WHAT THE TASK REQUIRES
Write out the records word for word, starting at the line that contains "You are a GUI" and going through the end of the records.

Data on finding visible targets
_ _ _ _
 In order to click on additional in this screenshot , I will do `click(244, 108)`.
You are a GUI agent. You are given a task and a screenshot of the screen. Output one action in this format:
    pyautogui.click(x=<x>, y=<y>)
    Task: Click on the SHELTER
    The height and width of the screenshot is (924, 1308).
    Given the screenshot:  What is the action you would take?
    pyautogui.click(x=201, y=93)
_ _ _ _
SOLUTION TO THE EXERCISE
You are a GUI agent. You are given a task and a screenshot of the screen. Output one action in this format:
    pyautogui.click(x=<x>, y=<y>)
    Task: Click on the SHELTER
    The height and width of the screenshot is (924, 1308).
    Given the screenshot:  What is the action you would take?
    pyautogui.click(x=201, y=93)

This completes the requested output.